吸附法培养，是固定化培养法的一种，该法是将MDCK细胞贴附于葡聚糖类微载体，细胞利用微载体的表面进行贴壁生长的培养方式。优点：相比于静置培养方式，微载体悬浮培养有很大的优势，比如：提供较大的比表面积；易于观察与控制；容易实现细胞与培养液的分离，便于灌注培养；节省空间；具有较好的气液传质特性。缺点：也存在一定局限性，比如：细胞难以消化传代；微载体悬浮放大过程中，放大比例较小；微载体价格昂贵；回收微载体的过程复杂。

有鉴于此，特提出本发明。

发明内容

本发明的目的在于提供一种MDCK悬浮细胞的制备方法，该方法通过逐步驯化得到，方法简便，易于规模化生产。

为了实现本发明的上述目的，特采用以下技术方案：

一种MDCK悬浮细胞的制备方法，包括以下步骤：

MDCK细胞用胎牛血清含量为8％的DMEM/F12培养基传代培养3次；

用胎牛血清含量为5％的DMEM/F12培养基传代培养5次；

用胎牛血清含量为2％的DMEM/F12培养基传代培养5次；

用DMEM/F12培养基与低血清培养基按照体积比为1:1混合培养液培养，其中新生牛血清含量为2％，传代培养7次；

用DMEM/F12培养基与低血清培养基按照体积比为1:5混合培养液培养，其中新生牛血清含量为2％，传代培养6次；

用低血清培养基传代培养5次；

消化、离心，得到的细胞用低血清培养基以转速为20-30r/min进行摇床培养，测定葡萄糖含量，低于1g/L进行换液，待细胞比生长速率稳定后，每次传代前密度调整为约4.8×10⁵-5.2×10⁵cells/ml，并逐步提高摇床转速，至得到完全失去黏附瓶壁能力的细胞，即为低血清悬浮培养的细胞株；

收集细胞，然后采用低血清培养基与无血清培养基的混合液培养，并逐步提高无血清培养基的含量，生长稳定后，得到无血清悬浮培养的MDCK细胞。

本发明中低血清培养基和无血清培养基均购自甘肃健顺生物科技有限公司。

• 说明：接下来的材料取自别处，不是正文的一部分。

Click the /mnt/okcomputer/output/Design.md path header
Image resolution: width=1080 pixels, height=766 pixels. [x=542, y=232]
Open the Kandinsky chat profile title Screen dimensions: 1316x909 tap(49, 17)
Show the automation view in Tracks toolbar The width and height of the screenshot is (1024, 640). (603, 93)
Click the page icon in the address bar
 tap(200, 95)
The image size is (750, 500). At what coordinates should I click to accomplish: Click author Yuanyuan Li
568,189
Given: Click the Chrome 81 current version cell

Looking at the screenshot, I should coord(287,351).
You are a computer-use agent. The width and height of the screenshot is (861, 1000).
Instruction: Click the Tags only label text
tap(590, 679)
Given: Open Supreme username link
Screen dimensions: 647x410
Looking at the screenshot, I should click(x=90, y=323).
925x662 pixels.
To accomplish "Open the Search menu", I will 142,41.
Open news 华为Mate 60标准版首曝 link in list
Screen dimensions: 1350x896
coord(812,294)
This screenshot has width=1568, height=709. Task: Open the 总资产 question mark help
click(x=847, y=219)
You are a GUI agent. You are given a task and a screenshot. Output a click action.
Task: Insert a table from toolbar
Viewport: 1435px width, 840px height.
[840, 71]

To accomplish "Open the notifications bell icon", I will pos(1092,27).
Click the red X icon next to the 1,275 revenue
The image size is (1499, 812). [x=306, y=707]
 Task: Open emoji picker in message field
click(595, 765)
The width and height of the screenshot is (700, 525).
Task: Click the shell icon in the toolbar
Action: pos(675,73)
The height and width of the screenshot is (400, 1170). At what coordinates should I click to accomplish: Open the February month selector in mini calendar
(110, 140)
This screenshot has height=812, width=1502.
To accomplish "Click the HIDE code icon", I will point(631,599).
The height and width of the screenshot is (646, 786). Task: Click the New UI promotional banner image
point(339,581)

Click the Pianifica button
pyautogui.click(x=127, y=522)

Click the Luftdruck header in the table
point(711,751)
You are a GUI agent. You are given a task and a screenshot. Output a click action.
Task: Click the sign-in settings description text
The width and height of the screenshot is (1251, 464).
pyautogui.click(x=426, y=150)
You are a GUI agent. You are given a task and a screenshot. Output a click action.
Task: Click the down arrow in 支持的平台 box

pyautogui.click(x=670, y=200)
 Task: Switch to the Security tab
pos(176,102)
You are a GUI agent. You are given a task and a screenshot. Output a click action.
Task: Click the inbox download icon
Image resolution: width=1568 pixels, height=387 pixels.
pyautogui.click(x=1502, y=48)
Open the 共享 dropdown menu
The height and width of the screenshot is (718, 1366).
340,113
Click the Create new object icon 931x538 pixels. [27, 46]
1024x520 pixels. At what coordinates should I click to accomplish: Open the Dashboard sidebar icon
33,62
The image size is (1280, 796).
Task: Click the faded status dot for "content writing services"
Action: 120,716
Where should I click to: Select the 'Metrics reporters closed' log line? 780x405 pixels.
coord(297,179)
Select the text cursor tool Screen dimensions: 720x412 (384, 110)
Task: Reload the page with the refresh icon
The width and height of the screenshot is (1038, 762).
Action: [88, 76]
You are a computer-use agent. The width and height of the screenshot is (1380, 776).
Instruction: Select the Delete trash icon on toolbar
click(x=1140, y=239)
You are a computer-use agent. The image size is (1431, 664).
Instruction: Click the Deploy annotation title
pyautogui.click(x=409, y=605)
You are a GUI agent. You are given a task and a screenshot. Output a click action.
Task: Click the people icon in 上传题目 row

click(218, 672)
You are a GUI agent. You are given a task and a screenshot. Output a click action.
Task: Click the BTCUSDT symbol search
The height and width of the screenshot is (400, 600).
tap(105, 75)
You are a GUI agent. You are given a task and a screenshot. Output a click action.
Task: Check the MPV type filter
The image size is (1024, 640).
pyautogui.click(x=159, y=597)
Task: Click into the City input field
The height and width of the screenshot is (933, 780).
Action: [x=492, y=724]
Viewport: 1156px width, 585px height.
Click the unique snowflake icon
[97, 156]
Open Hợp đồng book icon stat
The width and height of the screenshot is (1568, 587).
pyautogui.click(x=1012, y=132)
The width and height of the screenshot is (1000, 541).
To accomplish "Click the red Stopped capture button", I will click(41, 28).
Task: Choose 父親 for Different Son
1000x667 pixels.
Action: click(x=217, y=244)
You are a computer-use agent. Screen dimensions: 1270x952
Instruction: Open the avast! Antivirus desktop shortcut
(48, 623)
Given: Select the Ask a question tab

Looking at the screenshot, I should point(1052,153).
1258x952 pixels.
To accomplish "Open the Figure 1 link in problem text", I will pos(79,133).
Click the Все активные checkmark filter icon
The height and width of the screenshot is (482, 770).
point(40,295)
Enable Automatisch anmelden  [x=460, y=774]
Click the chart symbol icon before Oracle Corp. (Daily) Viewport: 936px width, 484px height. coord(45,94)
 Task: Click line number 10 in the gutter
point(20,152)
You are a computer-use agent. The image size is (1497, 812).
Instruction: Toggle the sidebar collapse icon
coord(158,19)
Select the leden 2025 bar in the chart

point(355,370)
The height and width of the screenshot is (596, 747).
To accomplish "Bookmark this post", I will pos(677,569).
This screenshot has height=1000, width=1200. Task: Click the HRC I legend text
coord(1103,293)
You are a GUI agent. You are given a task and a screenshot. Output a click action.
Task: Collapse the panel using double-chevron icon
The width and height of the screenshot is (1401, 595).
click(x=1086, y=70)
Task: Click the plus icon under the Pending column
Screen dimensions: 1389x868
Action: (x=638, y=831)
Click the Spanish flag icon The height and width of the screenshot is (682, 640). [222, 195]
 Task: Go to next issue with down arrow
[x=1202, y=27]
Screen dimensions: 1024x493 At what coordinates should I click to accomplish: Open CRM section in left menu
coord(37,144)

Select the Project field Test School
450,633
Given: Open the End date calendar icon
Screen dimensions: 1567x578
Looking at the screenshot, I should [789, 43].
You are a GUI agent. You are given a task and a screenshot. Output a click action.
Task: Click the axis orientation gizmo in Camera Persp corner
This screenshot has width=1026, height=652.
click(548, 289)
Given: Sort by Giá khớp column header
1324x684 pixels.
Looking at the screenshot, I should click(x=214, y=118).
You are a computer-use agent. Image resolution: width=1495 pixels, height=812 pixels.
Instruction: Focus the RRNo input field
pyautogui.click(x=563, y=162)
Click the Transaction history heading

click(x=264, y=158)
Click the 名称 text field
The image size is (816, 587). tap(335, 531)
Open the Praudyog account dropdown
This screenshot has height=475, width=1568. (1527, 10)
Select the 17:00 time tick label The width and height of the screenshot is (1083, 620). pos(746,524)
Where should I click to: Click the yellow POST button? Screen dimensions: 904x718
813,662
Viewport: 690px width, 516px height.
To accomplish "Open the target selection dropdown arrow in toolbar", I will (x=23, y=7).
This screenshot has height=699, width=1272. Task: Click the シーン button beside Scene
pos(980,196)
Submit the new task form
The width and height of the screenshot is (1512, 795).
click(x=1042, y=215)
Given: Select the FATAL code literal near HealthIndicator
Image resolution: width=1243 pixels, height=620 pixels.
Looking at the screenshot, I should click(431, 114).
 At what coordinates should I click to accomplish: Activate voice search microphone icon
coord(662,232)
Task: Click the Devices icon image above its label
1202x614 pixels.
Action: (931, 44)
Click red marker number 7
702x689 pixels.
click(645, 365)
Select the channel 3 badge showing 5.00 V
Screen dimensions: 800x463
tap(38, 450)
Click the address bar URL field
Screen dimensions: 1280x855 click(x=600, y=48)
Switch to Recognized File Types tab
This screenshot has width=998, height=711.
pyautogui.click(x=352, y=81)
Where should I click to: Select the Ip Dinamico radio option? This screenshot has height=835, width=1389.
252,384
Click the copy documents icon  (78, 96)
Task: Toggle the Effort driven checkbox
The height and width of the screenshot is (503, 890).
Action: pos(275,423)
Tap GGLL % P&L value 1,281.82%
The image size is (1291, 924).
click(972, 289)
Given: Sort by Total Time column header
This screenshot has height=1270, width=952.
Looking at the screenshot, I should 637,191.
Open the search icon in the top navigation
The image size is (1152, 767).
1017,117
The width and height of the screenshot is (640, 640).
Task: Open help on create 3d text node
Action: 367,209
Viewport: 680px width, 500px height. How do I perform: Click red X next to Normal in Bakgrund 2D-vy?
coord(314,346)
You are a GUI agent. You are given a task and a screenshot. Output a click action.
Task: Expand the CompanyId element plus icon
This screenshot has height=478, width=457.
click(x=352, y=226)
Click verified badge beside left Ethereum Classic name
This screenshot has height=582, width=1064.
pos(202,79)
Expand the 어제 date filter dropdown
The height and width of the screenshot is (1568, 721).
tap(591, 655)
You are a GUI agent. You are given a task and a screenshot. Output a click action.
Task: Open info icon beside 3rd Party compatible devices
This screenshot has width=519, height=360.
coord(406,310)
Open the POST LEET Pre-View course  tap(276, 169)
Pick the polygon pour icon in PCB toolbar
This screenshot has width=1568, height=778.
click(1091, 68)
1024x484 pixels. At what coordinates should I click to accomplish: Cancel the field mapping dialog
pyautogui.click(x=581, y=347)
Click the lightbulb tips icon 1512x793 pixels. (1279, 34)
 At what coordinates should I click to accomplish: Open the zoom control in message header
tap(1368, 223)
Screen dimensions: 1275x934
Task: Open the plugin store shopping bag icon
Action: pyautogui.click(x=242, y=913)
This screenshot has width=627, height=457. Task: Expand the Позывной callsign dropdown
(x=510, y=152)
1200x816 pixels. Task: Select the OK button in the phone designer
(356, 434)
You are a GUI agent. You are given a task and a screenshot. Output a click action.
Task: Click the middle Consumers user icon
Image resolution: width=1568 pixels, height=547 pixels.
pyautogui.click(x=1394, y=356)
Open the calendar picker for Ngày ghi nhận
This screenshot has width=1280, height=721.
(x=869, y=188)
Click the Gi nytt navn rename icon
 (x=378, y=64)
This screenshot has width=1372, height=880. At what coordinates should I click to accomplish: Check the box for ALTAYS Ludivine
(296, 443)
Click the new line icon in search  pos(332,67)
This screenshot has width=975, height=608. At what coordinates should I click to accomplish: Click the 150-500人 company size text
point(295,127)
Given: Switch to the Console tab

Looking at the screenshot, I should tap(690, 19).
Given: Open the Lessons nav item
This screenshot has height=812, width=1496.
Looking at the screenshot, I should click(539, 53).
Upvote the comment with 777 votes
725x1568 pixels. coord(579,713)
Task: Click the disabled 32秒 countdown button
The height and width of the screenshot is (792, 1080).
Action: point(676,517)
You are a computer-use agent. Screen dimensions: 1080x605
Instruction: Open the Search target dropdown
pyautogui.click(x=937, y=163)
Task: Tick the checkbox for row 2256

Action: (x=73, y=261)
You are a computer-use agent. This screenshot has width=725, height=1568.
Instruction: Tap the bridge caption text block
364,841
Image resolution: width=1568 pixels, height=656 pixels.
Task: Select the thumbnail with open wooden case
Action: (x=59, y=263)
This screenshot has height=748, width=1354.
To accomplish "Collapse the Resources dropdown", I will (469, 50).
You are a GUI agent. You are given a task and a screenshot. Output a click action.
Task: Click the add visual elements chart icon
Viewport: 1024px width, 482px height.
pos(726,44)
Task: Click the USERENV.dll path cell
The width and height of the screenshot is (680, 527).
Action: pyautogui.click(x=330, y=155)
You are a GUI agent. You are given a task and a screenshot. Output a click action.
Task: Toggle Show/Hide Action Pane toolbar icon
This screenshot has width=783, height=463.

F12培养基成分复杂，含有多种微量元素，和DMEM以1：1结合，称为DMEM/F12培养基，为市售产品。

本发明提供的MDCK悬浮细胞的制备方法，通过大量实验逐渐摸索得到，先通过逐步降低血清含量制得低血清贴壁培养的细胞株，再经过逐步增加培养转速，细胞逐渐失去黏附瓶壁的依赖，同时也协调使用胎牛血清转变为新生牛血清，然后再配合逐渐提升无血清培养基的含量进行驯化摇床培养，制得无血清悬浮培养的MDCK细胞。该方法简便，易于工厂化生产。

在低血清培养基培养过程中，少量贴壁细胞变圆，并且培养液中有悬浮细胞，继续扩增适应培养。然后先以较低的转速进行培养，为了细胞更好的适应摇床培养，进一步地，以转速为20-30r/min进行摇床培养时的细胞密度为0.8×10⁶-1.2×10⁶cells/ml。由于细胞之间也会存在依赖性以及信息的传导，为了使得细胞更好的适应摇床培养，细胞密度也要适当。

进一步地，逐渐提高转速为每次提高转速20-30r/min。通过逐渐提高转速，细胞逐渐失去黏附培养基壁的依赖性。

为了更好的使得细胞性能稳定，进一步地，每次转速适应培养3-5代。

进一步地，最终转速提高到80r/min，细胞完全失去黏附瓶壁的能力。转速提高到80r/min后，再传代5次以上培养，得到性能稳定的低血清悬浮培养的细胞株。一般传代5-6次。

MDCK细胞的无血清驯化，原因如下：

1)培养基中的血清不利于禽流感病毒的增殖，培养病毒工艺需要换液；

2)获得可在低血清条件下培养的细胞，倍增时间长。